Dall’inizio del 2018 Cristina Beretti è presidente del tribunale locale. In magistratura dal 1991, già coordinatore della sezione penale e della sezione Gip/Gup, la Beretti ha fatto parte del collegio giudicante del processo Aemilia insieme ai colleghi Caruso e Rat. Un’esperienza faticosa ma bella, racconta. Le minacce ricevute in aula da un imputato poi condannato, Francesco Amato, seguite a quelle per un sequestro patrimoniale, non l’hanno intimorita, ma la costringono da quattro anni e mezzo a girare con la scorta. “Devo dire che non facendo vita sociale, perché vengo in ufficio e poi vado a casa, non mi piace andare in giro a fare ‘vasche’ o per negozi, non è che mi sia venuto a mancare chissà cosa – ha detto – Sono scortata dalla Digos, persone serie e discrete, però ogni spostamento lo devo fare con loro”.

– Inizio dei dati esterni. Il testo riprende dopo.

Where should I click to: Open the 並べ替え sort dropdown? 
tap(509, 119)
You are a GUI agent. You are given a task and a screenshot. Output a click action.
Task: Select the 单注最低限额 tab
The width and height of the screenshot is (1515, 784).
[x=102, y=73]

La Beretti spera che la riforma Cartabia possa accelerare i tempi della giustizia. Soprattutto, confida nel personale e nelle dotazioni informatiche che arriveranno a Reggio Emilia grazie ai fondi europei del piano di ripresa. La presidente del tribunale guarda invece con scetticismo ai referendum sulla giustizia promossi da Radicali e Lega. Fa l’esempio della invocata responsabilità civile dei magistrati che, dice, c’è già solo che è intermediata dallo Stato. Ma se il giudice o il pm fossero chiamati a rispondere direttamente da una delle parti? “Io magistrato mi faccio delle domande: chi dei due può farmi causa? Il rischio concreto è che il magistrato possa non essere più libero di decidere in piena autonomia”.